The storage building would be covered in slats made of engineered wood and would be lined with smaller structures housing shops and other active spaces along the edge of the Miami Marine Stadium basin. It would reduce the number of wet slips from the existing 190 to 162, but 94 of those slots would handle vessels over 60 feet in length.

The storage building would be elevated 20 feet above sea level, with two levels of parking beneath, to allow storm surge to flow through without damage. Its roofline would sit below 65 feet, lower than the adjacent Marine Stadium, so as not to overwhelm the historic structure. The jagged rooflines of the main building and ancillary structures emulate the famous folded-concrete roof of the stadium.

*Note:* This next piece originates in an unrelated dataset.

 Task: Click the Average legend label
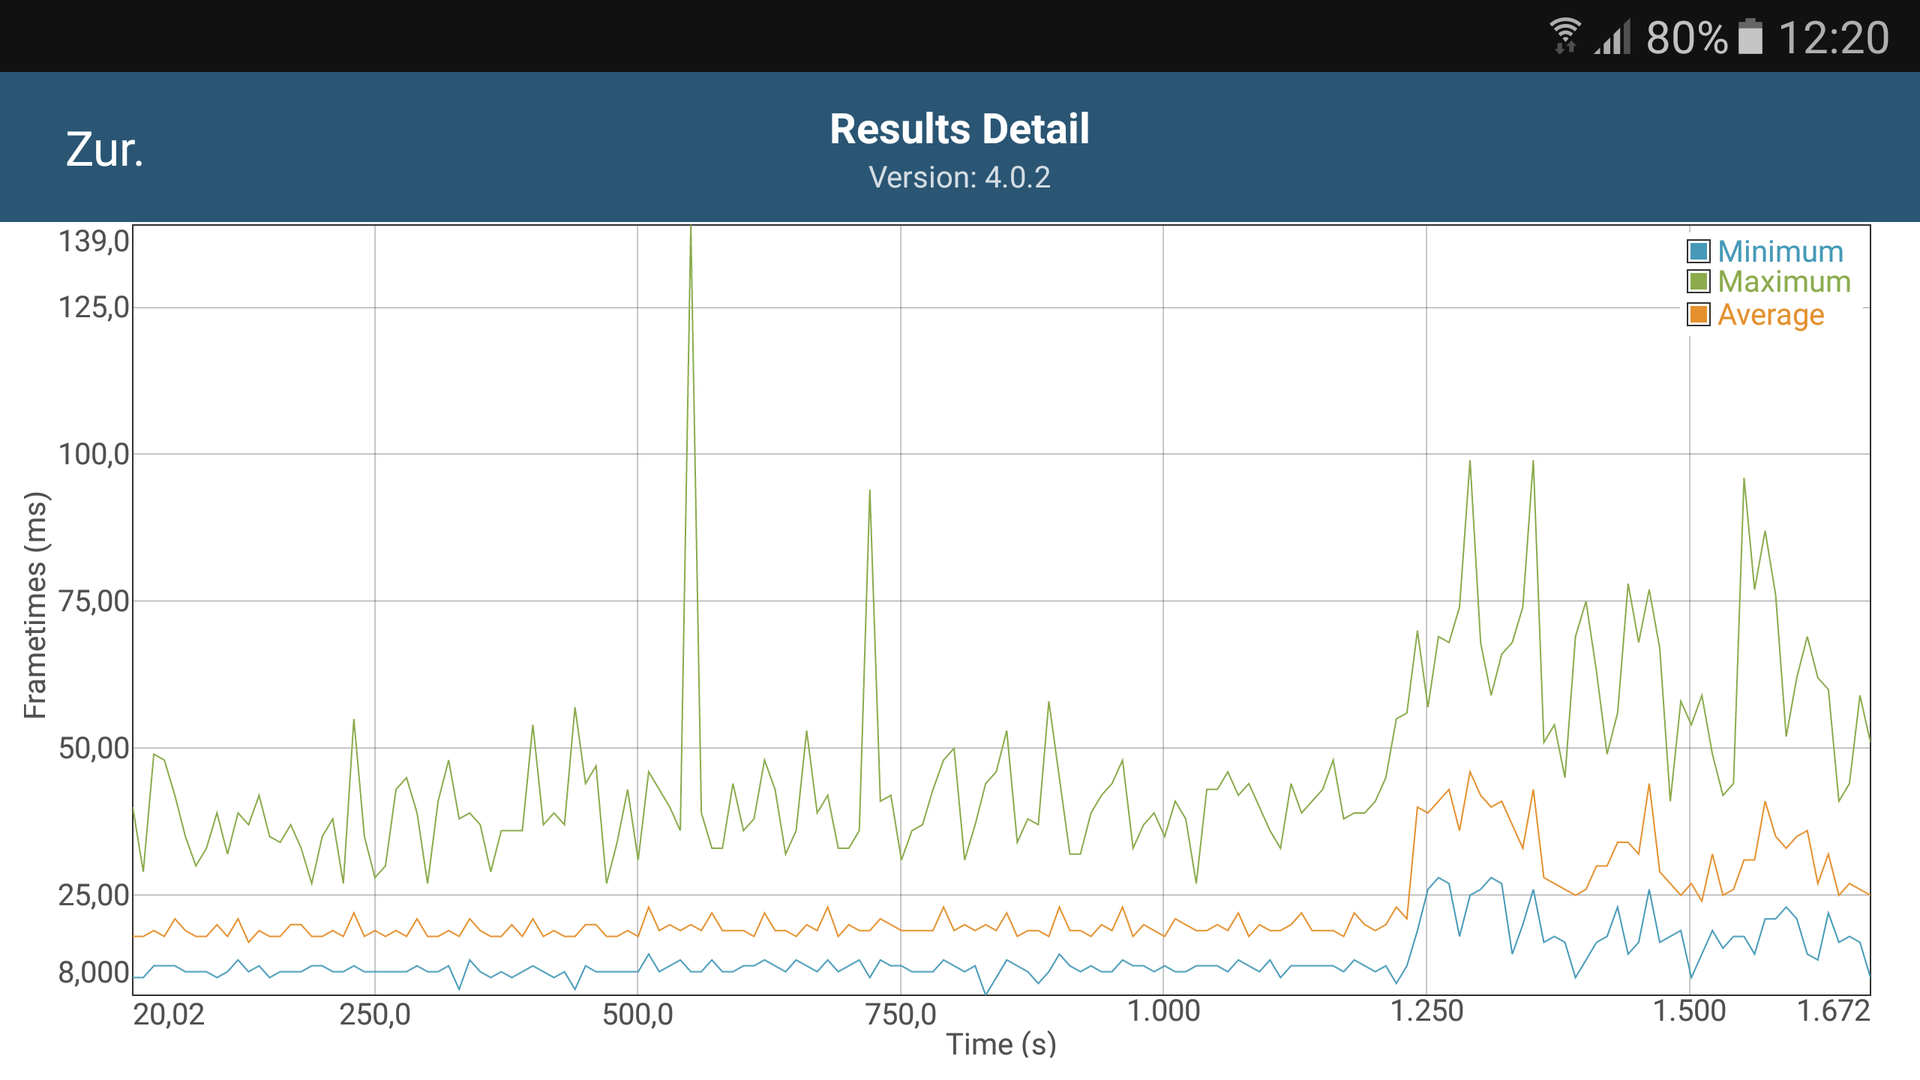click(1771, 314)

Arquitectonica GEO, the landscape-architecture arm of the firm, would be responsible for design of the grounds.

Melwani’s Marina Parc plan, a partnership with developer Key International, calls for a $113 million investment, but projects a lower revenue for the city of $37 million over the first 15 years. Melwani contends, however, that the revenue figure provided by RCI is misleading because it includes extra proceeds from the additional dry slips made possible by including the county land.

His proposal outlines plans to make half of the property “green space.” He, too, would erect an enclosed dry-storage building no taller than 65 feet and elevated over covered parking. The plan would shrink the number of wet slips to 174, but could handle vessels up to 120 feet long.

Unlike his competitors, Melwani’s plan identifies operators of a casual and fine-dining restaurant — the Garcia family’s La Camaronera brand and Japanese restaurateur Plan Do See, respectively. In contrast to both competitors, the proposal also sets aside space for several community groups, including the HistoryMiami museum, the Miami Waterkeep environmental group, and the Marjory Stoneman Douglas Biscayne Nature Center.

Melwani’s landscape plan is by Miami’s Raymond Jungles.

Both projects would be built in phases.

Regalado has been trying to get a contract awarded for the project before he leaves office. If the city can’t get a proposal endorsed and put on the November ballot, the winning bidder could pay for a special election or wait until the next scheduled vote.